Department of Pathology, Sheba Medical Center, Ramat Gan, Israel
Efrat Ofek , Razan Haj , Yossef Molchanov , Rinat Yacobi , Chen Mayer , Tilda Barliya , Inbal Gazy , Addie Dvir , Ido Hayun , Jonathan Zalach , Nurit Paz Yaacov , Nir Peled , Jair Bar , Iris Barshack
Background: In recent years AI methodologies have been increasingly adopted in the oncology space as part of the clinical decision process. Our previous research has shown accurate detection of actionable biomarkers based on AI algorithms applied to Hematoxylin & Eosin (H&E) scanned slides. While investigating a wide actionable biomarker panel, this profiling process can also flag patients with no actionable biomarkers. In Non-Small Cell Lung Cancer (NSCLC), EGFR, ALK, and ROS1 are the most commonly tested actionable alterations and the primary exclusion criteria for immunotherapy.
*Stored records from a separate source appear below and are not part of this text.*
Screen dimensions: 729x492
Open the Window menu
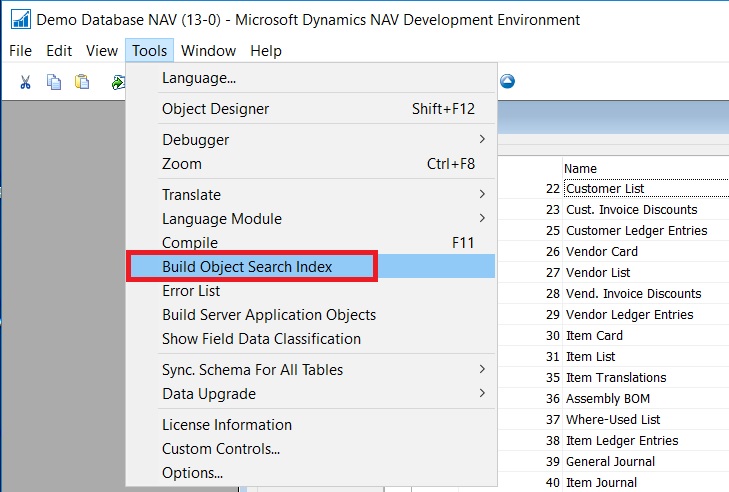pos(208,51)
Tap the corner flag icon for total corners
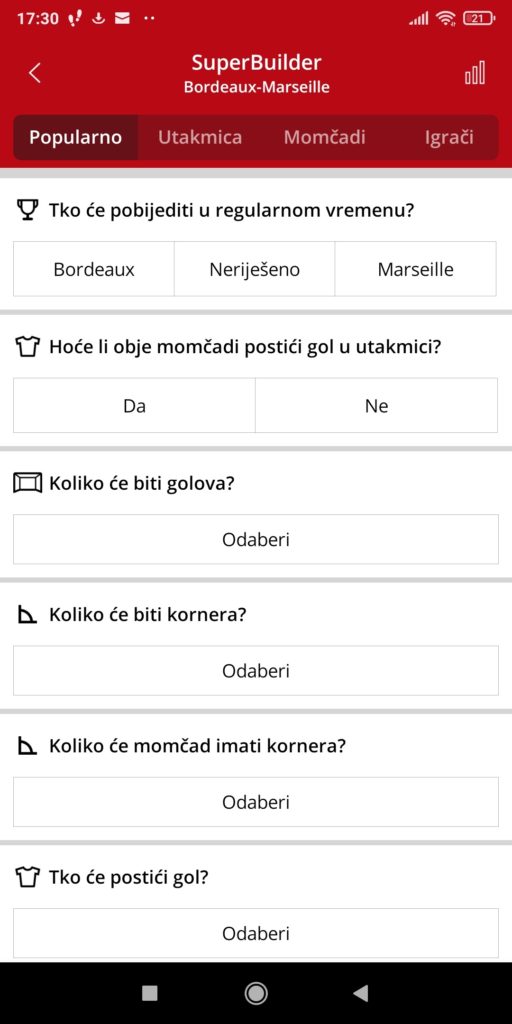This screenshot has width=512, height=1024. [x=27, y=615]
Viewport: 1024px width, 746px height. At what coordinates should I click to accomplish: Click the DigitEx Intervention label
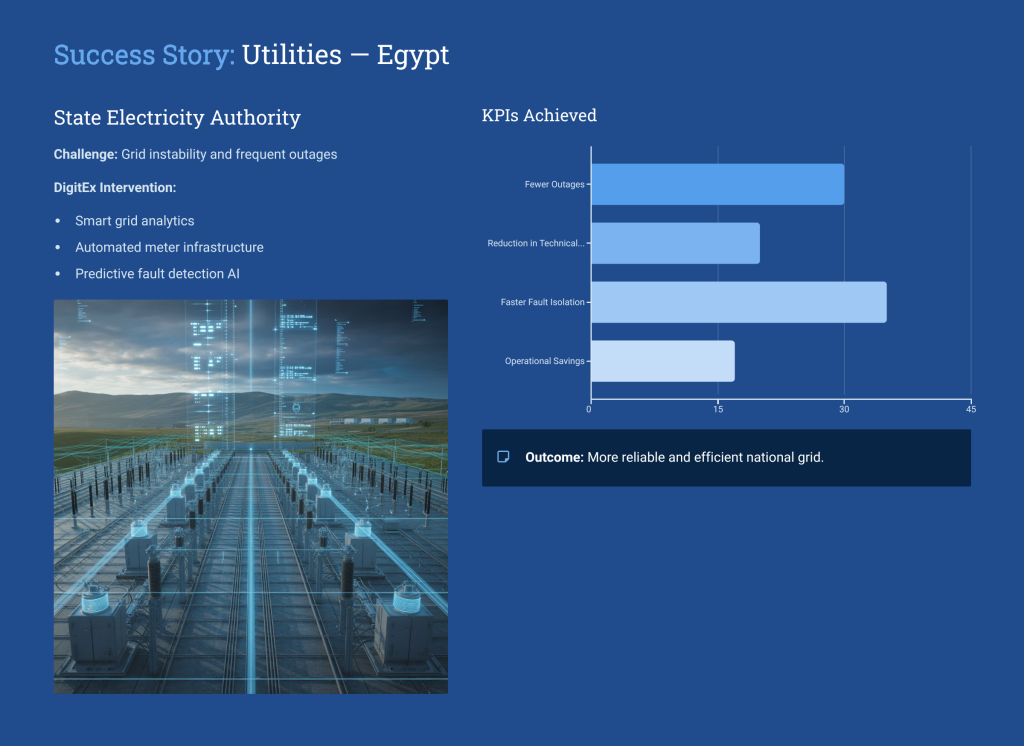click(115, 188)
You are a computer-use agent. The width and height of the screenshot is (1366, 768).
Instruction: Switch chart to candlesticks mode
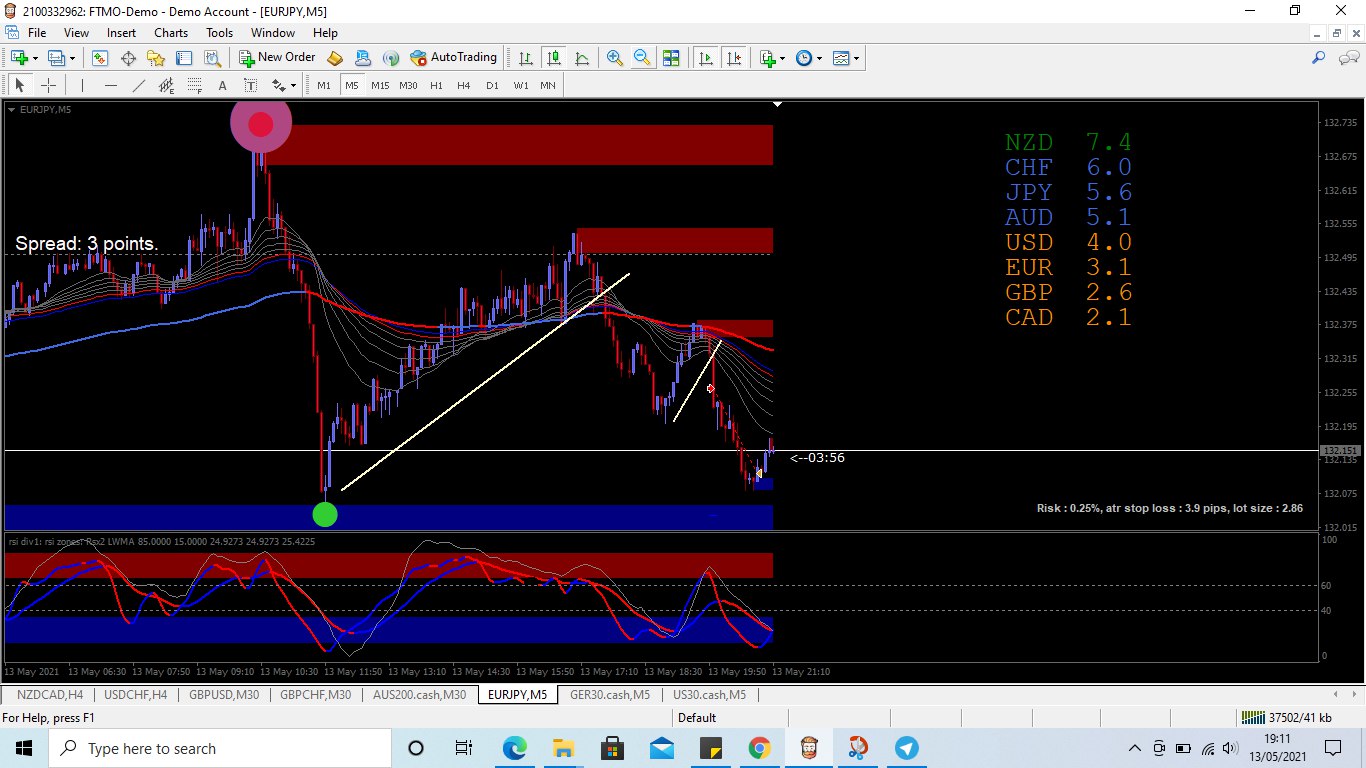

Here we present a novel AI-based solution that can accurately and almost instantaneously detects patients without the main actionable biomarkers from the H&E image alone, thus helping prioritize the pathology lab workflow and navigate patients to a faster and more optimal diagnosis route. Methods: A retrospective cohort of 435 NSCLC patients was collected from the Sheba Medical Center pathology department. All cases (from primary and metastatic sites) with documented results for EGFR mutations, ALK, and ROS1-fusions were included. Molecular profiling was based on Oncomine Comprehensive, Dx target, or Solid tumor DNA assays, with 4 cases also supported by the Idylla EGFR mutation test. Deidentified digital whole slide images (WSIs) were run using Imagene’s AI classifier and compared to the officially reported results. The classifier was generated using self-supervised algorithm, combined with multiple instance learning algorithms applied using untagged and tagged FFPE H&E scan (40x or 20x magnification) from Imagene’s internal database (including TCGA research network slides). A categorical prediction (positive/negative) inferred on the validation set by the combined AI classifier model. Results: The combined AI model for detecting EGFR,ALK and ROS1 actionable alteration resulted in 127 patients (29.4% of the cohort) reported with no EGFR actionable mutation, ALK, or ROS1 fusions. Only two patients (1.57% of the negatively detected patients) were found to be false negative (EGFR: p.G719D and p.L858R), demonstrating 98.43% accuracy. Conclusions: Image-based molecular detection can serve as an accurate and fast detection method to be used in the clinical setting for monitoring and prioritizing current pathology workflow. Specifically, it can detect a major fraction of the non-targetable patients and optimize their diagnostic flow.